После прочтения статьи Васильева мне ничего не оставалось, как снова попытаться отыскать «могучие лиственницы, росшие во внутреннем контуре сруба» между Нуямом и Аттугеем. По описанию выходило, что постройка эта относится ко времени поярковского похода. И хоть прошло сорок четыре года с момента её обнаружения, на фоне трёх с половиной веков со времени зимовки отрезок этот казался незначительным для окончательного исчезновения следа.

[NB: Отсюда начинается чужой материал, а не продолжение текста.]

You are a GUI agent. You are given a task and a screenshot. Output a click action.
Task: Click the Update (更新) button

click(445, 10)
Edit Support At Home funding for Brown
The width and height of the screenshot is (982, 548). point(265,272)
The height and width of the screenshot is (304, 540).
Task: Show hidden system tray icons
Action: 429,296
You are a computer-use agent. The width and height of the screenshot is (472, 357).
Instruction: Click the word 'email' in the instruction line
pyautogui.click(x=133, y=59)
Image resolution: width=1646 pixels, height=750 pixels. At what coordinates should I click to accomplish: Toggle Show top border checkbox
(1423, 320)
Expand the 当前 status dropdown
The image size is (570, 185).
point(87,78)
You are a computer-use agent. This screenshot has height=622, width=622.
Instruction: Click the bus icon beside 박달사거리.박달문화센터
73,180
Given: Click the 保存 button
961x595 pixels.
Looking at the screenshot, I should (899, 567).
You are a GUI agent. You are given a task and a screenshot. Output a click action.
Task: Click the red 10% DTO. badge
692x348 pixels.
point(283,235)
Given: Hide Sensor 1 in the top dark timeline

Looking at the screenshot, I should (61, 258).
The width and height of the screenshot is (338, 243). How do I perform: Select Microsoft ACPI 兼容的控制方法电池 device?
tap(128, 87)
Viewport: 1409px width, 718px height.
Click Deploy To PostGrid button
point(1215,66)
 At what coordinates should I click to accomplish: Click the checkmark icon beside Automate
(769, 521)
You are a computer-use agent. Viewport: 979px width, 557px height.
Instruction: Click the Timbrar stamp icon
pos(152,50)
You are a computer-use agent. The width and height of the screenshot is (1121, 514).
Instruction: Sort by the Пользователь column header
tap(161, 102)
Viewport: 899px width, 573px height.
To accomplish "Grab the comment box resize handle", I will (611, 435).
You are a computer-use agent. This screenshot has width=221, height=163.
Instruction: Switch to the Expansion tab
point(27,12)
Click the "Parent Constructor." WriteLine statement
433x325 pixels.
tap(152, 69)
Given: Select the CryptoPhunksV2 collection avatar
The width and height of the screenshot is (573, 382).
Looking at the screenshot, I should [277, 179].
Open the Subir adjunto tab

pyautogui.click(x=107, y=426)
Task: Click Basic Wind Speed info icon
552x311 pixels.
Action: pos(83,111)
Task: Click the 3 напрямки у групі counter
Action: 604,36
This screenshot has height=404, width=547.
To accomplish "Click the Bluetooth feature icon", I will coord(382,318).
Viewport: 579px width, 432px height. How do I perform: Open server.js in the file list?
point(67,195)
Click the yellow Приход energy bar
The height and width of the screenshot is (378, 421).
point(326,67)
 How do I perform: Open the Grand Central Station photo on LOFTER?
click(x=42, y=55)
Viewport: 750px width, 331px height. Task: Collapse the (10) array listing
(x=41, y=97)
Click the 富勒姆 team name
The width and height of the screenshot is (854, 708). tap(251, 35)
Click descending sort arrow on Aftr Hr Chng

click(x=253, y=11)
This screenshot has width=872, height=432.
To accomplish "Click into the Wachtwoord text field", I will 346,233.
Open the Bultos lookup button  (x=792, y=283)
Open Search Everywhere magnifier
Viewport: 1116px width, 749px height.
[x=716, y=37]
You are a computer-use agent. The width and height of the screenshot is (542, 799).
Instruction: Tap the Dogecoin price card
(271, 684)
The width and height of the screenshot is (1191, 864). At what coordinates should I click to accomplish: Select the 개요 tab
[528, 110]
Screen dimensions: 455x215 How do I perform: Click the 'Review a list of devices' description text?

Прибыв в начале августа 96 года в Чульман, я наведался в геологоразведочную экспедицию к Николаю Язкову, надеясь с его помощью сократить путь до района поиска. И он не обманул моих ожиданий.
- Есть у нас в том направлении буровая. Через пять дней полетит вертолёт менять вахту. Можем подбросить на полдороги, – обрадовал меня главный геолог экспедиции.
Что ещё желать? Ведь планы мои строились именно с вертолётной подброской. Вряд ли я отправился бы в путь, если б не эта оказия, поскольку без неё не вписывался в график безоружного маршрута. Конечно, любой современный полевик скажет, что планировать экспедицию нужно исходя из реальных возможностей и не полагаться на случай. Это истина. Но как избежать авантюрного подхода к экспедиции в тайгу, не имея огнестрельного оружия?.. Приобретение ружья в тот период было для меня недоступно из-за отсутствия постоянного места жительства. По закону давать разрешение на приобретение оружия таким гражданам не положено. Ездить же из Владивостока с нелегальным ружьём – значит, подвергаться дорожным неприятностям в случае милицейской проверки. А без ружья сроки поиска необходимо увязывать с ограниченным запасом продуктов, вмещающихся в рюкзак вместе с остальным снаряжением. Но и не попытаться поискать зимовку после подтверждения собственных выводов о месте её расположения, было свыше моих сил.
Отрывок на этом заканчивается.